Entiendo que el tema sea difícil para el Papa, que el marxismo y la Teología de la Liberación no le despierten simpatía, que incluso vea detrás de esas corrientes de pensamiento a enemigos de Dios. Las Madres y las Abuelas dicen que no se acercó a ellas del mismo modo en que acompañó a las víctimas de Cromañón y la Tragedia de Once, o a los curas villeros. Antes y ahora ellas le piden que abra los archivos de la Iglesia para ayudar en la búsqueda de los nietos y de los desaparecidos.
Bergoglio tiene un buen corazón. Lo dijeron en estos días iconos universales de la defensa de los derechos humanos como Miguel Esteban Hesayne, Adolfo Pérez Esquivel y Leonardo Boff, y muchos activistas valientes y comprometidos que conocieron a Bergoglio durante los años de la dictadura.

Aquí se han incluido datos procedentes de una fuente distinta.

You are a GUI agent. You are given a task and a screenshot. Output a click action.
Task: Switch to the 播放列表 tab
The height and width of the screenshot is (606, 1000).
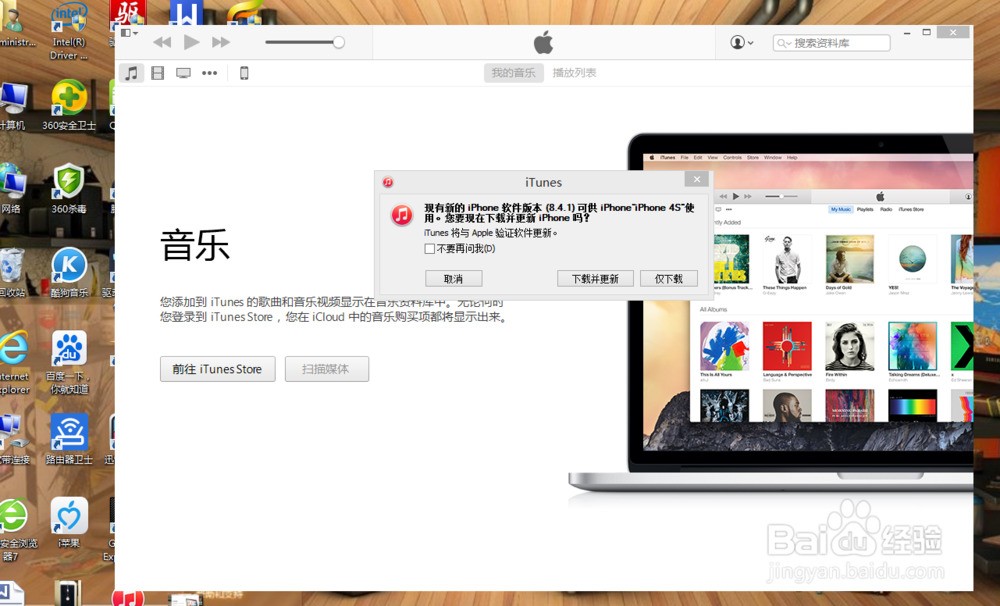572,72
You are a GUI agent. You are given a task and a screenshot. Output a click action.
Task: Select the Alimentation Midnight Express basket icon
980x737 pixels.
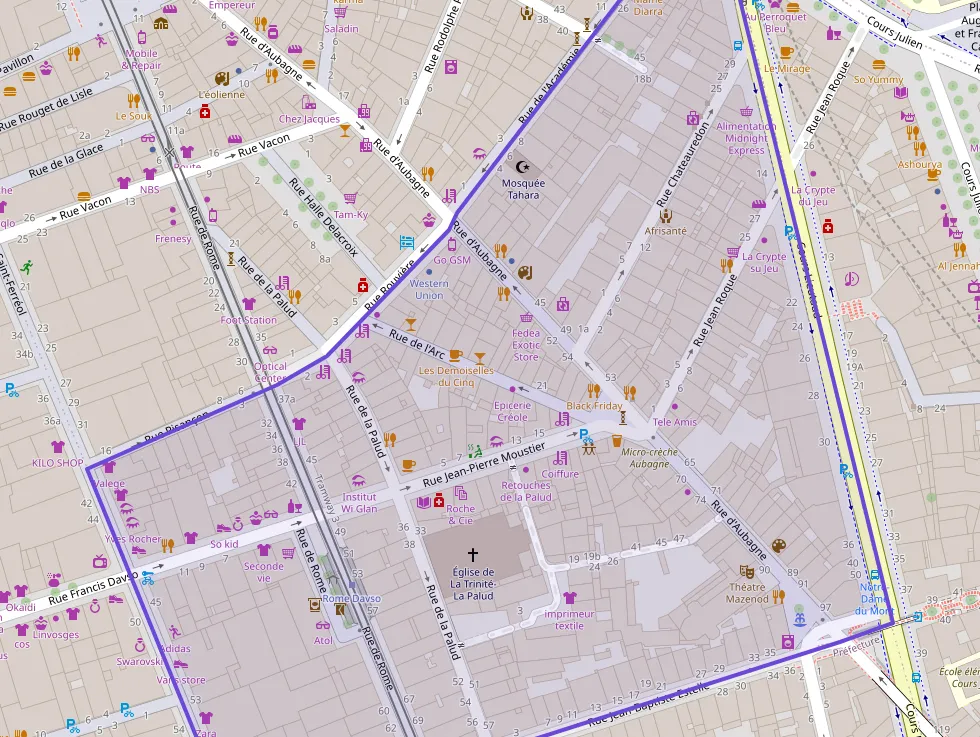click(746, 112)
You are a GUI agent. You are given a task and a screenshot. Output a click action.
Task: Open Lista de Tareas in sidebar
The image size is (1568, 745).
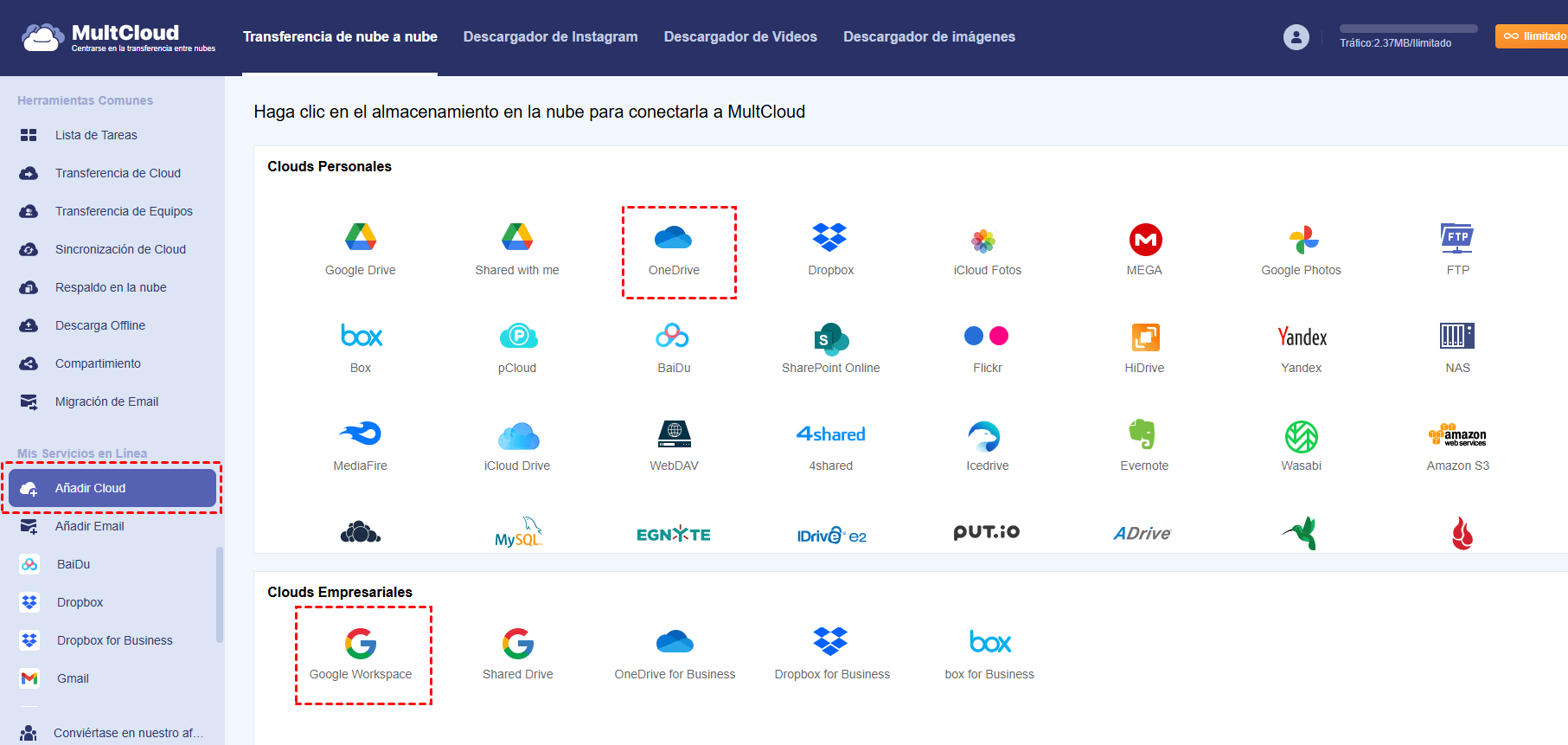[96, 135]
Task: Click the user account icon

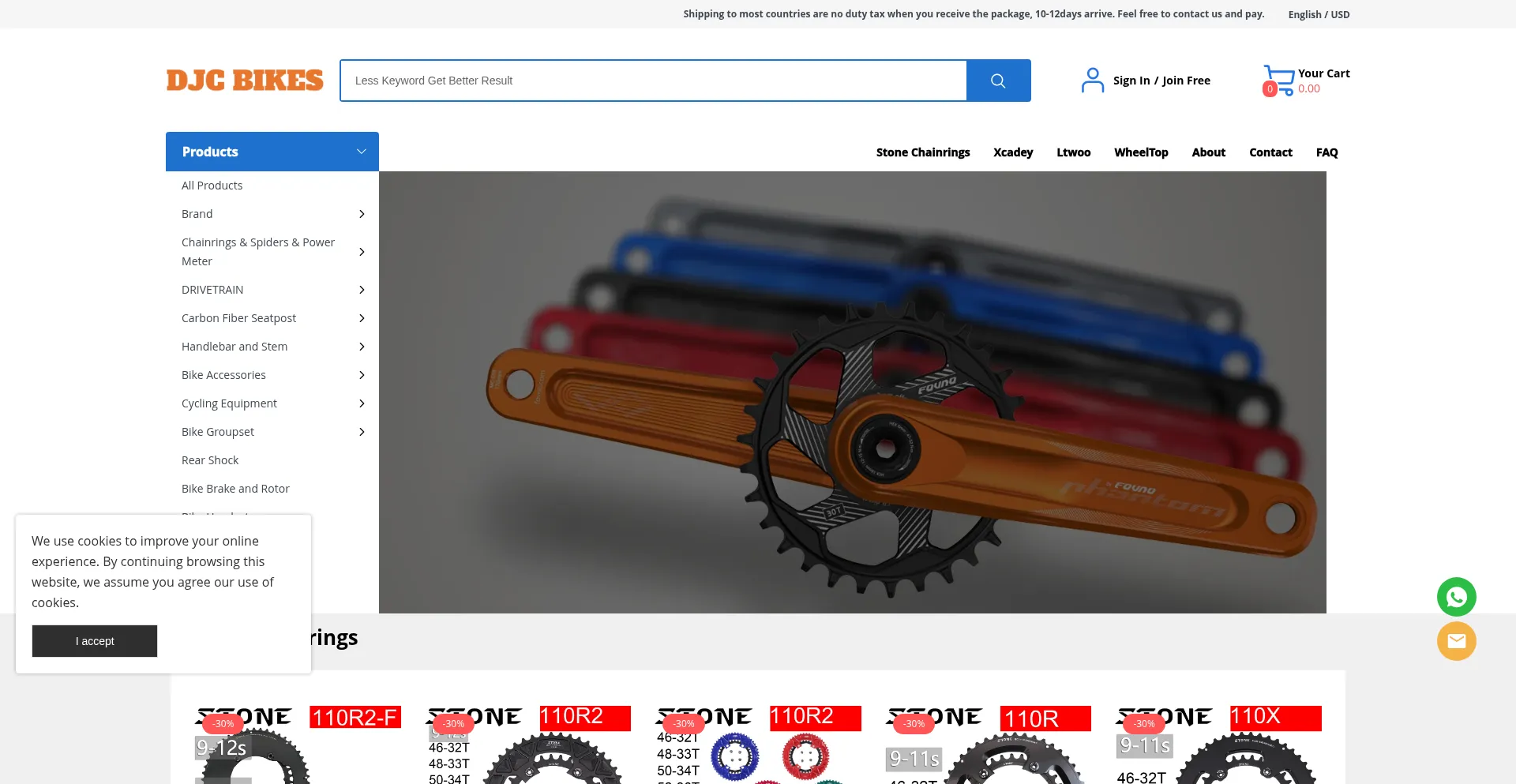Action: pos(1093,81)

Por eso, después de alegrarme con los primeros gestos de Bergoglio como Papa, me sorprendí el viernes pasado al leer el comunicado del vocero del Vaticano, Federico Lombardi, acusando a Página/12, aunque sin nombrar a este diario, de ser “una publicación que lanza, a veces, campañas calumniosas y difamatorias”. Lo hizo en respuesta a los artículos de Verbitsky, que esta semana fueron levantados por buena parte de la prensa más prestigiosa y respetada del mundo.
Mi primera reacción fue pensar que había sido maldecido por el Papa. Que alguien con tanto poder relacione a tu lugar de trabajo con la calumnia y la difamación es fuerte. Más cuando se trata de un medio que, como todo medio, depende de su credibilidad para ser viable. Con tantas cosas para corregir y denunciar en la Iglesia y en el mundo de las que podía haber elegido el Papa, ¿justo tenía que empezar corrigiendo y denunciando a sus denunciantes, y encima haciéndolo desde la descalificación?
Más tranquilo, debí reconocer que –en lo que a mí me respecta– el Papa tiene razón. También, que sus palabras me habían dolido por demás porque él me había puesto el dedo en la llaga.
Difamar (RAE): “Desacreditar a alguien, de palabra o por escrito, en contra de su buena opinión o fama”. Confieso que no sólo en la parte que es casi inherente al trabajo periodístico, muchas veces exageré a sabiendas, se me escapó un adjetivo hiriente o sugerí algo que no me consta, ya sea para reforzar mis argumentos, por soberbio o para quedar bien.
Calumniar (RAE): “Atribuir falsa y maliciosamente a alguien palabras, actos o intenciones deshonrosas”. Esta es más difícil. No recuerdo o no me permito creer que haya calumniado conscientemente desde esta publicación o alguna otra, pero he faltado a la verdad al omitir datos de la realidad que no pude o no quise ver porque no tuve suficiente compromiso con mi palabra.
Hago mea culpa. Y desde acá le deseo al papa Francisco todo lo mejor.